Complete step-by-step answer:
A rational number is any real number which can be expressed in the form $\dfrac{\text{p}}{\text{q}}$, where p and q are two integers which are co-prime to each other. Now, any periodic decimal number is a rational number.
Suppose, a decimal number is of the form $\text{x}\text{.}{{\text{p}}_{1}}{{\text{p}}_{2}}......{{\text{p}}_{\text{k}}}{{\text{q}}_{1}}{{\text{q}}_{2}}......{{\text{q}}_{\text{l}}}{{\text{q}}_{1}}{{\text{q}}_{2}}......{{\text{q}}_{\text{l}}}......$ where, ${{\text{p}}_{1}}{{\text{p}}_{2}}......{{\text{p}}_{\text{k}}}$ is the non-repetitive part where ${{\text{q}}_{1}}{{\text{q}}_{2}}......{{\text{q}}_{\text{l}}}$is the repetitive periodic part after the decimal point. It can be expressed in the form (x + r) where, r = ${{\text{p}}_{1}}{{\text{p}}_{2}}......{{\text{p}}_{\text{k}}}{{\text{q}}_{1}}{{\text{q}}_{2}}......{{\text{q}}_{\text{l}}}{{\text{q}}_{1}}{{\text{q}}_{2}}......{{\text{q}}_{\text{l}}}......$
Let, m = ${{\text{p}}_{1}}{{\text{p}}_{2}}......{{\text{p}}_{\text{k}}}$ and n = ${{\text{p}}_{1}}{{\text{p}}_{2}}......{{\text{p}}_{\text{k}}}{{\text{q}}_{1}}{{\text{q}}_{2}}......{{\text{q}}_{\text{l}}}$
Now, we can say that,
\[\begin{align}
 & {{10}^{\text{k}}}\text{ x r = (}{{\text{p}}_{1}}{{\text{p}}_{2}}......{{\text{p}}_{\text{k}}}).{{\text{q}}_{1}}{{\text{q}}_{2}}......{{\text{q}}_{\text{l}}}{{\text{q}}_{1}}{{\text{q}}_{2}}......{{\text{q}}_{\text{l}}}....\text{ (A)} \\
 & \text{1}{{\text{0}}^{\text{k + l}}}\text{ x r = (}{{\text{p}}_{1}}{{\text{p}}_{2}}......{{\text{p}}_{\text{k}}}{{\text{q}}_{1}}{{\text{q}}_{2}}......{{\text{q}}_{\text{l}}}).{{\text{q}}_{1}}{{\text{q}}_{2}}......{{\text{q}}_{\text{l}}}.....\text{ (B)} \\
\end{align}\]
Subtracting equation (A) from equation (B), we get,
$\begin{align}
 & \left( {{10}^{\text{k+l}}}\text{ }-\text{ 1}{{\text{0}}^{\text{k}}} \right)\text{ x r = }{{\text{p}}_{1}}{{\text{p}}_{2}}......{{\text{p}}_{\text{k}}}{{\text{q}}_{1}}{{\text{q}}_{2}}......{{\text{q}}_{\text{l}}}\text{ }-\text{ }{{\text{p}}_{1}}{{\text{p}}_{2}}......{{\text{p}}_{\text{k}}} \\
 & \text{ = n - m} \\
 & \therefore \text{ r = }\dfrac{\text{n }-\text{ m}}{{{10}^{\text{k+l}}}\text{ }-\text{ 1}{{\text{0}}^{\text{k}}}} \\
\end{align}$

Hence, by the definition of a rational number, r is a rational number.
Thus, the original number (x + r) is also a rational number.
Hence, any number which has a string of digits which repeats itself after the non-repeating part, after a decimal point is a rational number.

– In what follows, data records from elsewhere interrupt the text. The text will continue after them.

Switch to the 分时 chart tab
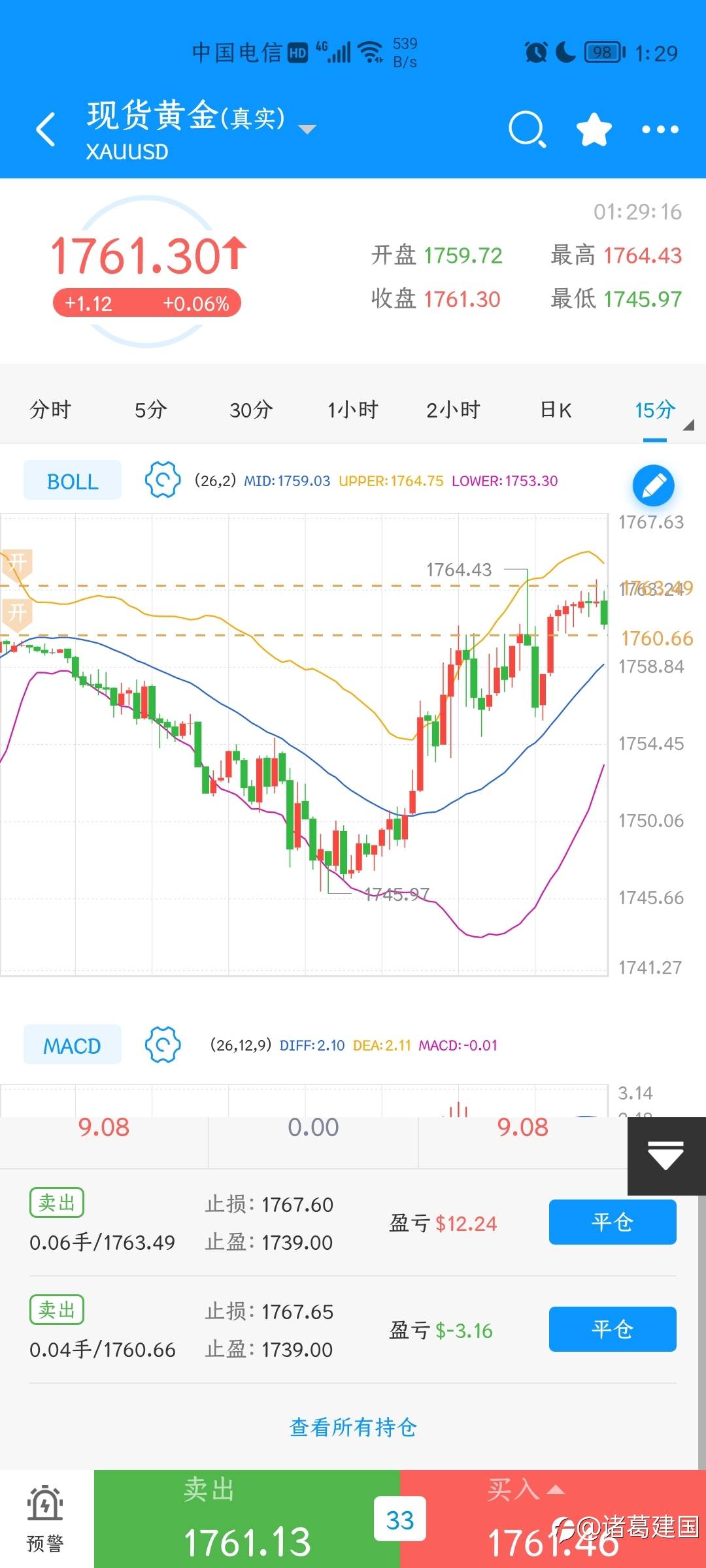The image size is (706, 1568). [x=50, y=410]
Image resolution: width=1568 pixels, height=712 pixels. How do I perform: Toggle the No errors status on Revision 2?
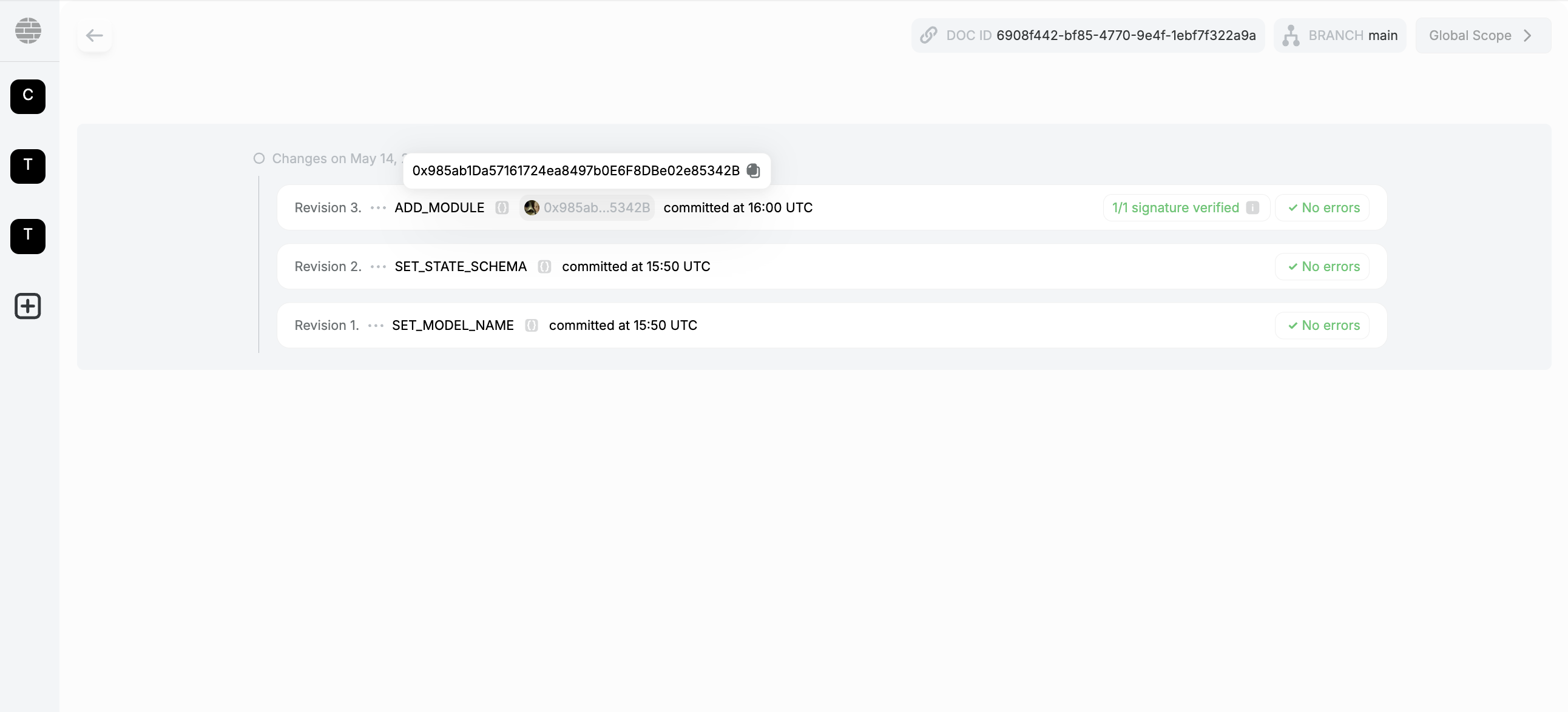[1322, 266]
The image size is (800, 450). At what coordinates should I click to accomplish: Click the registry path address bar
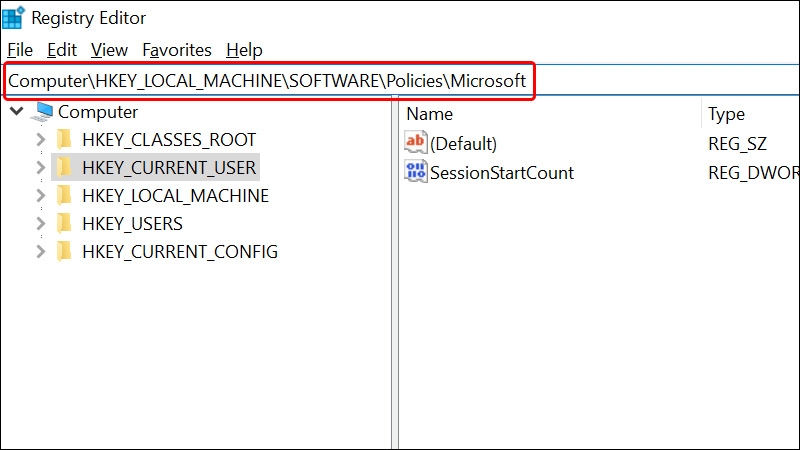pyautogui.click(x=268, y=81)
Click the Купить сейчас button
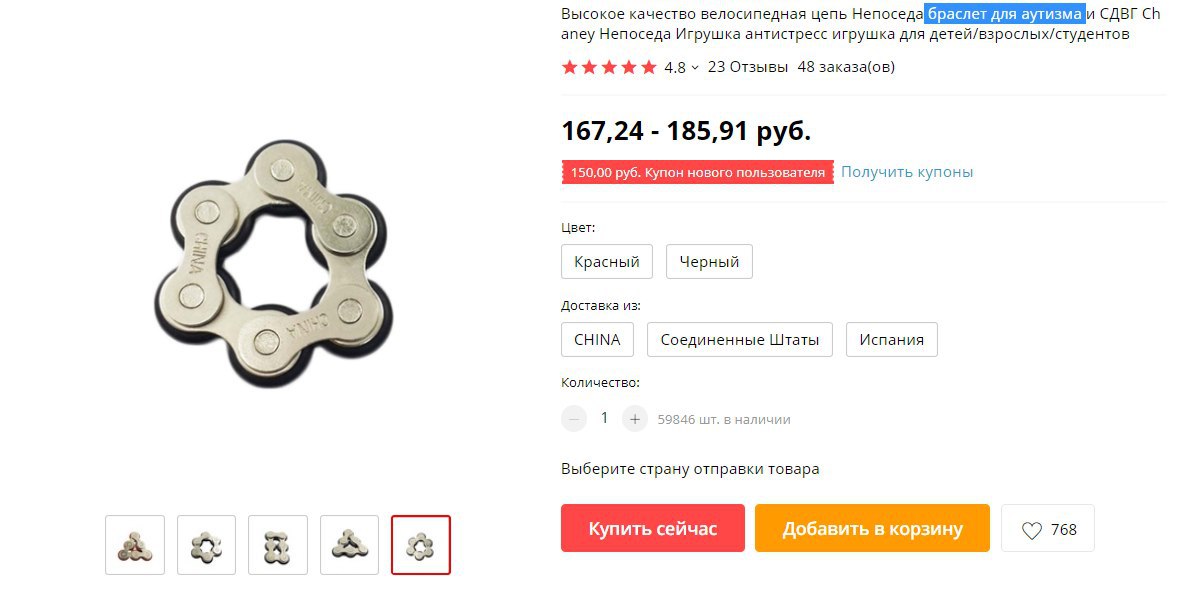Screen dimensions: 1179x615 pyautogui.click(x=653, y=529)
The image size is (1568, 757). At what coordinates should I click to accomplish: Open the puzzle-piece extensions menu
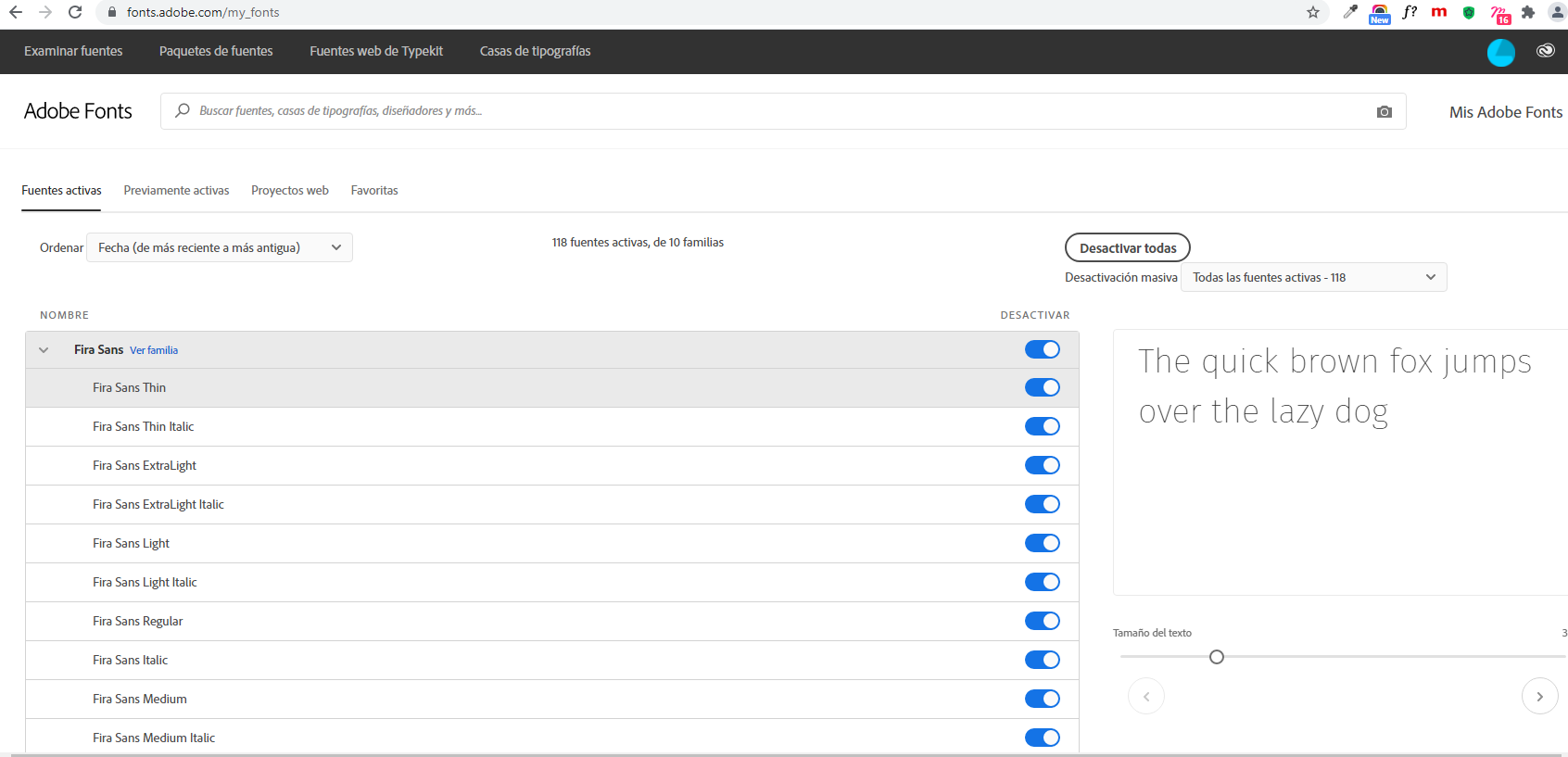click(x=1528, y=12)
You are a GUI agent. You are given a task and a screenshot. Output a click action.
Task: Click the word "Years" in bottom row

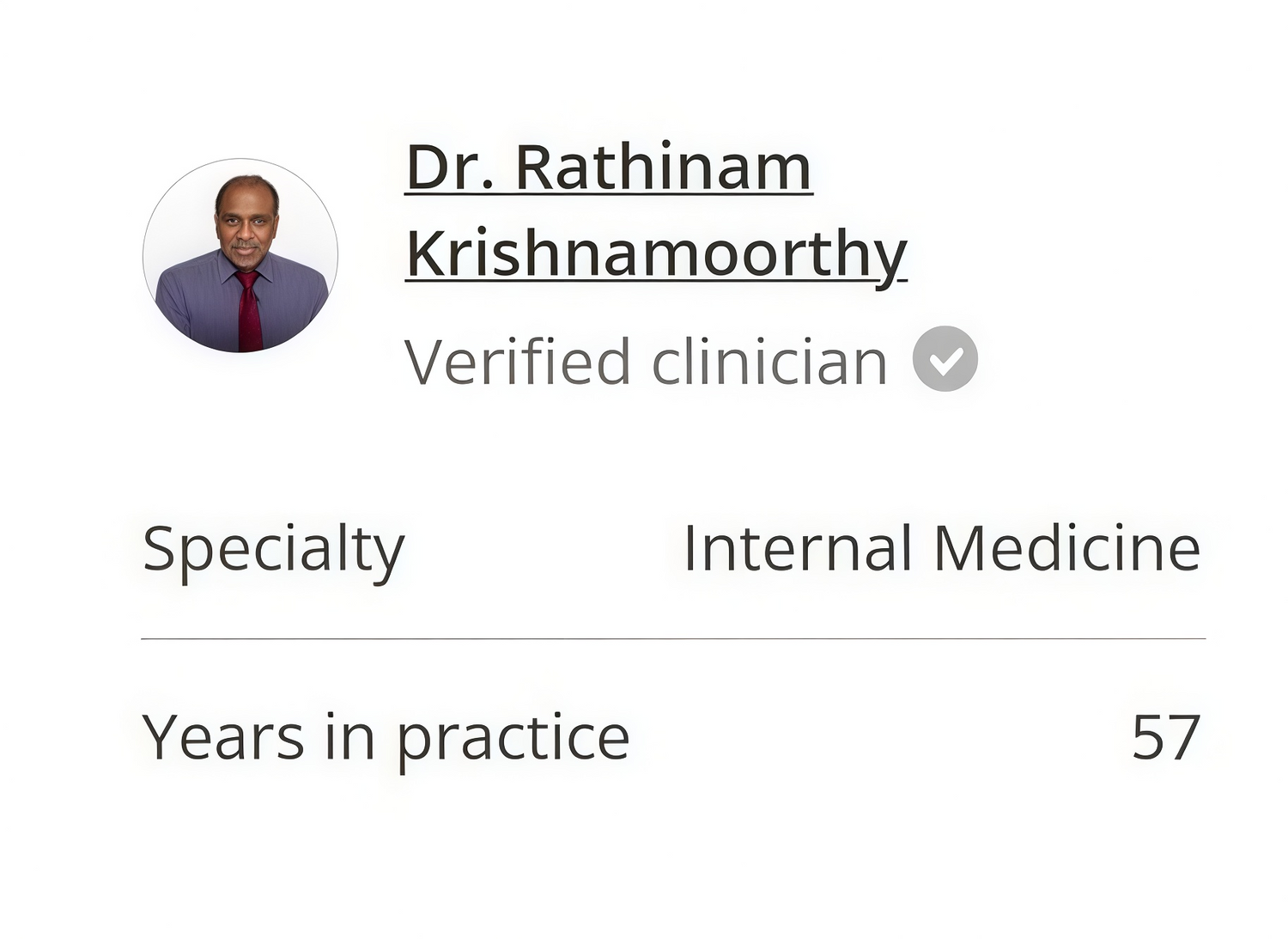[x=223, y=737]
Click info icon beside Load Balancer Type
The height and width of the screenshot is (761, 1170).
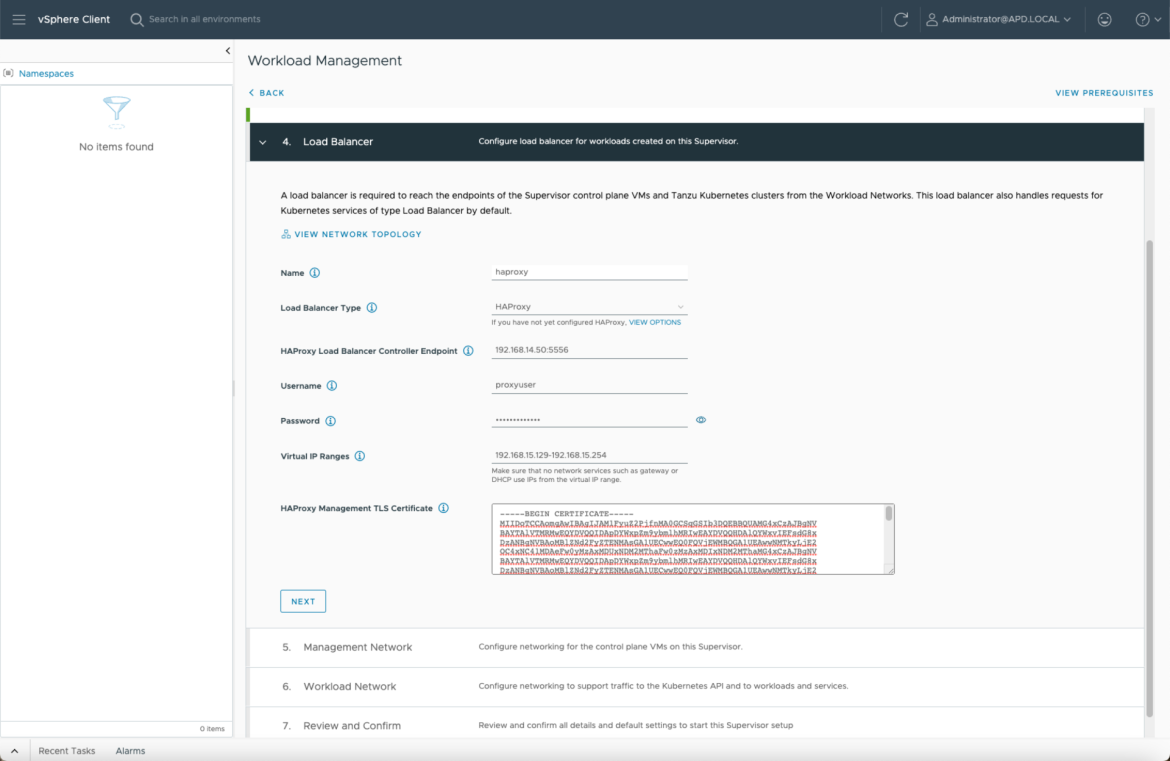coord(372,308)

Thus, three rational numbers between \[1.0100100010000....\] and \[1.012303003000.....\]are:
i) 1.01111111.......
ii) 1.011222222.....
iii) 1.012222222......

Note: The three rational numbers in the answer are randomly chosen. Any three rational numbers other than these three are also valid answers, with the condition keepin in mind that those three numbers should be in between \[1.0100100010000....\] and \[1.012303003000.....\]